> **EXERCISE TASK**:
Return the stretch from the line containing "Select the active" through the line containing "[x=1289, y=105]", both ends included, copied verbatim.

# start of ENTRIES SUPPLIED

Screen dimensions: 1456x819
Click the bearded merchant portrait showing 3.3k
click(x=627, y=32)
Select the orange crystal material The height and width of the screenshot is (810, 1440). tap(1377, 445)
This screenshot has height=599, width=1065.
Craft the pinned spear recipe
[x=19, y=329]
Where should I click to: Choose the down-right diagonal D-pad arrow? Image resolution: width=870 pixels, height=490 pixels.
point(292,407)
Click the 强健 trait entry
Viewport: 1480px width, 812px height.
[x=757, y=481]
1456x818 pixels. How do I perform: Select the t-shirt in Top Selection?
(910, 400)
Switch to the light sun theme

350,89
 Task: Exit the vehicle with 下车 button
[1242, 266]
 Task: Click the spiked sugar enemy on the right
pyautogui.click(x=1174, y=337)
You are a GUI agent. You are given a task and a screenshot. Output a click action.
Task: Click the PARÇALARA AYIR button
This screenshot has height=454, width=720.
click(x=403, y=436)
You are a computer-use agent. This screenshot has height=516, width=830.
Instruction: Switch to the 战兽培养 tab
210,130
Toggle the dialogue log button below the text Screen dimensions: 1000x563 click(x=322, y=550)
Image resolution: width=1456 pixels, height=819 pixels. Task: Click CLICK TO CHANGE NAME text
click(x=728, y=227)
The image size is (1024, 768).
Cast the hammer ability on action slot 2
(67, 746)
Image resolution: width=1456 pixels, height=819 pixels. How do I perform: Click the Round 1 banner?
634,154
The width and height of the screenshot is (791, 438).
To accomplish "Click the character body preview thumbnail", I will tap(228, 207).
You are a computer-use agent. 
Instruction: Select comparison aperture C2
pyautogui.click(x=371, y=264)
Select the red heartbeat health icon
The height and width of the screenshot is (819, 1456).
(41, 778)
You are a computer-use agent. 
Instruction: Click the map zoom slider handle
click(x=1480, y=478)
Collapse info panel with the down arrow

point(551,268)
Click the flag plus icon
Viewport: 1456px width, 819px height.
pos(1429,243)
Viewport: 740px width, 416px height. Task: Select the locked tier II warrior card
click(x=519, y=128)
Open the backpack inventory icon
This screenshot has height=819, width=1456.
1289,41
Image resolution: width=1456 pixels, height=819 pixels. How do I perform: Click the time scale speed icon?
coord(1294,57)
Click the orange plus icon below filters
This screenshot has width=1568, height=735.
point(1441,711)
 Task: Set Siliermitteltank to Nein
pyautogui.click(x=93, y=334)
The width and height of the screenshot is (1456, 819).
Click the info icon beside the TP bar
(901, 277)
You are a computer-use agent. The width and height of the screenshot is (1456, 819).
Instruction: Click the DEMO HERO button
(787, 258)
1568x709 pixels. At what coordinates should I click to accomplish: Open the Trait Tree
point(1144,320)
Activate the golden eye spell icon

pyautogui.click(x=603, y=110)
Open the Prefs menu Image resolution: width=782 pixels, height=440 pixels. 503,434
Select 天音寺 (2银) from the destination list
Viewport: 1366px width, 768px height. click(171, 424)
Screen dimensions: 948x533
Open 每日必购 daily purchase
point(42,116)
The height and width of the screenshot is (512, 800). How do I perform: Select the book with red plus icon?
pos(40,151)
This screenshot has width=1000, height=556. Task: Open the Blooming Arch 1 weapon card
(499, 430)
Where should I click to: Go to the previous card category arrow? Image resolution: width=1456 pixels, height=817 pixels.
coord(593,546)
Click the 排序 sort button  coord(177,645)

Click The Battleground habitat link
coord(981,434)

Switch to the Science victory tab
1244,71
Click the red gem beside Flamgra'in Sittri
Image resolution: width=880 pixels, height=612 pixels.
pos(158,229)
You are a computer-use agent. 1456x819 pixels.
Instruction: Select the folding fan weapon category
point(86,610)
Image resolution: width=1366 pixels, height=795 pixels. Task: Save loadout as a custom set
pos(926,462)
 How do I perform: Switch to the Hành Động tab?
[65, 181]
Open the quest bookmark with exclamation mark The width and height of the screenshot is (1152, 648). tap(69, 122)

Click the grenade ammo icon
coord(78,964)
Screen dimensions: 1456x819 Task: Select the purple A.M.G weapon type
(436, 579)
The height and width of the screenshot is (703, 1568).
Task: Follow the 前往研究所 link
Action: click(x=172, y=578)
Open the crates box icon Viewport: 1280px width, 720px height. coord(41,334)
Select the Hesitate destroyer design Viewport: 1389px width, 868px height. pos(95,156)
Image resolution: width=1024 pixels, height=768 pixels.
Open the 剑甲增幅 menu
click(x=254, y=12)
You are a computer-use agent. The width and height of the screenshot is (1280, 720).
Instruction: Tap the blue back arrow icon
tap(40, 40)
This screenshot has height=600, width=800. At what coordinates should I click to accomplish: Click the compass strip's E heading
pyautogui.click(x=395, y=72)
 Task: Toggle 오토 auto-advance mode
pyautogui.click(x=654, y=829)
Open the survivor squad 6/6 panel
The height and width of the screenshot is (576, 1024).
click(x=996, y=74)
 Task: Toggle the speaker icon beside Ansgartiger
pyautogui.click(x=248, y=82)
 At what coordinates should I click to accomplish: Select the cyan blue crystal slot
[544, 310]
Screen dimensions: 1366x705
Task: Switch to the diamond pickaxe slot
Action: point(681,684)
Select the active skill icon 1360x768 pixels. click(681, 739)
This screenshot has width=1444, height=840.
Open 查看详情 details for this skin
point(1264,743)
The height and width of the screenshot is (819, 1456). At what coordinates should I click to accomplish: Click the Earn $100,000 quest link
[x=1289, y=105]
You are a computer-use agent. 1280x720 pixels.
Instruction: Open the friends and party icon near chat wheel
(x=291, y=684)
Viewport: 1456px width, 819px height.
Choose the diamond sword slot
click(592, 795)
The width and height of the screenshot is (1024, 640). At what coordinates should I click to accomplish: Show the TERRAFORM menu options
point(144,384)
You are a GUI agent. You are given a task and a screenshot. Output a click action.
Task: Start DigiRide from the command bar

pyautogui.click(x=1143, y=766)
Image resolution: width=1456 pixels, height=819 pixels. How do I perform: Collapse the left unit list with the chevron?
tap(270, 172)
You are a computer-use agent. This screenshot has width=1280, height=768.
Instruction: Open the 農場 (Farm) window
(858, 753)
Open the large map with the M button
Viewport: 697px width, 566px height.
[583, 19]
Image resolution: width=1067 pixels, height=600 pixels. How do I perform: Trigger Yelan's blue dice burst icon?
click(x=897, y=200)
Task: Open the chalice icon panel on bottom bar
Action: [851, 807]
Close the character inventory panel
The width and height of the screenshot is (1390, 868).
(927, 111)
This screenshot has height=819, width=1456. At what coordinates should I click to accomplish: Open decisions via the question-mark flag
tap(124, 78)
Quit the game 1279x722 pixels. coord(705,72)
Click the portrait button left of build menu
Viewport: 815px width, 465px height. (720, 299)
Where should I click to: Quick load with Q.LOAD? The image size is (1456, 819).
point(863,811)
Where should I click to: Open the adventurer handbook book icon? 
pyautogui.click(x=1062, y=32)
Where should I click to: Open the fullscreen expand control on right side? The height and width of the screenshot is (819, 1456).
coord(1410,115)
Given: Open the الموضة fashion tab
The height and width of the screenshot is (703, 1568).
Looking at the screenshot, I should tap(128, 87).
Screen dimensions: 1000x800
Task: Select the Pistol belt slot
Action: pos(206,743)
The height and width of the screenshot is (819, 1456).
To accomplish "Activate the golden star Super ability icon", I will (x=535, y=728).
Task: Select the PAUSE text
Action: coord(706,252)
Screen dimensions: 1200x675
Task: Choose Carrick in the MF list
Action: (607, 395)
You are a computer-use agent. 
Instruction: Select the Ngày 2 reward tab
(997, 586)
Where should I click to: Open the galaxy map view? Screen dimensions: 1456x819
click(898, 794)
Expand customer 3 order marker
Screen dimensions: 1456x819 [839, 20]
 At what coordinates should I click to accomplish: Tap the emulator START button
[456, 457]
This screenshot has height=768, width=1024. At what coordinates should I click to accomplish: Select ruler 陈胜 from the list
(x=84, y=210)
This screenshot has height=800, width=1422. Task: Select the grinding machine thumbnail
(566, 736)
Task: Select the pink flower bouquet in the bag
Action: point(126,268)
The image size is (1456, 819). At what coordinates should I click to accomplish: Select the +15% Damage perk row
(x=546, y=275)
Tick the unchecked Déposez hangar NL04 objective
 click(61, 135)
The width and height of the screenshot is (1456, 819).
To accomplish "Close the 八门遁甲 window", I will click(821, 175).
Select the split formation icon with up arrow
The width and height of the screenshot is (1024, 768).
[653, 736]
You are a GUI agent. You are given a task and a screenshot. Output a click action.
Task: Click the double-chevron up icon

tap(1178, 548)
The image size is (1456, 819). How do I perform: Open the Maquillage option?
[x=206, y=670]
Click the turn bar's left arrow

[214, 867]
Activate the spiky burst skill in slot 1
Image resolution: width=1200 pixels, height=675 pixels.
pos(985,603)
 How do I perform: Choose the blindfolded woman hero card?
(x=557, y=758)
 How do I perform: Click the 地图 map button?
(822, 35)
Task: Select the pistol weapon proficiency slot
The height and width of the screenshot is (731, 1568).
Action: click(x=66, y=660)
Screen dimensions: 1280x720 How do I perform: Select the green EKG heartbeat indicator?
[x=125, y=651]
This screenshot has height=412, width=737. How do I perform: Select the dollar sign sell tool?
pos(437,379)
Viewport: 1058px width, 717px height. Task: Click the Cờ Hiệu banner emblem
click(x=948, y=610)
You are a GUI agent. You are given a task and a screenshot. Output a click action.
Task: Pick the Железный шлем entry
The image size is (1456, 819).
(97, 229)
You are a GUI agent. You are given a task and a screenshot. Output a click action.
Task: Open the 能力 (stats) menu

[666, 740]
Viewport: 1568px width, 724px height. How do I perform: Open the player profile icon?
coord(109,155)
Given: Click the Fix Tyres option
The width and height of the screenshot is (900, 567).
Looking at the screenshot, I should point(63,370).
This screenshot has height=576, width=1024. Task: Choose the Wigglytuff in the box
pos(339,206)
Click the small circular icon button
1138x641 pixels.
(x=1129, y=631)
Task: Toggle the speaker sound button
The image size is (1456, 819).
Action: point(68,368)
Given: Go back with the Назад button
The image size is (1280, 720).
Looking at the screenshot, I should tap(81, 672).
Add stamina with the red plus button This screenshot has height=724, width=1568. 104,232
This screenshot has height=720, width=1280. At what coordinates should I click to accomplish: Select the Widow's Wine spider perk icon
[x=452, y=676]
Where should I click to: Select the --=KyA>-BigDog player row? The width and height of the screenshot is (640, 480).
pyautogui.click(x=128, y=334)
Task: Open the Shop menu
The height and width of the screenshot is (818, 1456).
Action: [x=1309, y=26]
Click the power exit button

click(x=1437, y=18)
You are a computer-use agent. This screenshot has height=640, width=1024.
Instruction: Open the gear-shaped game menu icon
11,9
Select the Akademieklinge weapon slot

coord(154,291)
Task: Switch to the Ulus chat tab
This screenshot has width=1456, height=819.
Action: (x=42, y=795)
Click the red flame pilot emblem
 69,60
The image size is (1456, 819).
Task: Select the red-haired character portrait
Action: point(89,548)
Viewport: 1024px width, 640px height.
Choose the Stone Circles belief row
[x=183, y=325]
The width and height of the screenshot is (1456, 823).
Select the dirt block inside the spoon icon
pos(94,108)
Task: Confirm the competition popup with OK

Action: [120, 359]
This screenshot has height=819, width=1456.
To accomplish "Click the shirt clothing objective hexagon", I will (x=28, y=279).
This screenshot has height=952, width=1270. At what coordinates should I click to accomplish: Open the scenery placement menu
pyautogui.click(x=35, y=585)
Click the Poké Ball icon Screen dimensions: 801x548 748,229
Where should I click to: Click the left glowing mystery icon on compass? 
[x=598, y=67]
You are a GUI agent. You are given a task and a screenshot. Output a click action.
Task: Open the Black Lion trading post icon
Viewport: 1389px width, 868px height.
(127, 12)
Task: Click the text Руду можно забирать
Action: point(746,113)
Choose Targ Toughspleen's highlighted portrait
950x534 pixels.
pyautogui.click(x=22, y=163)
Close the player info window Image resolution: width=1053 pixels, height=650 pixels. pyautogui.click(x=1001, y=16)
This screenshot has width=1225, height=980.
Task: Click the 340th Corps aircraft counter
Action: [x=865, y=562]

# end of ENTRIES SUPPLIED

> **RESPONSE TO THIS TASK**:
Select the active skill icon 1360x768 pixels. click(681, 739)
This screenshot has width=1444, height=840.
Open 查看详情 details for this skin
point(1264,743)
The height and width of the screenshot is (819, 1456). At what coordinates should I click to accomplish: Click the Earn $100,000 quest link
[x=1289, y=105]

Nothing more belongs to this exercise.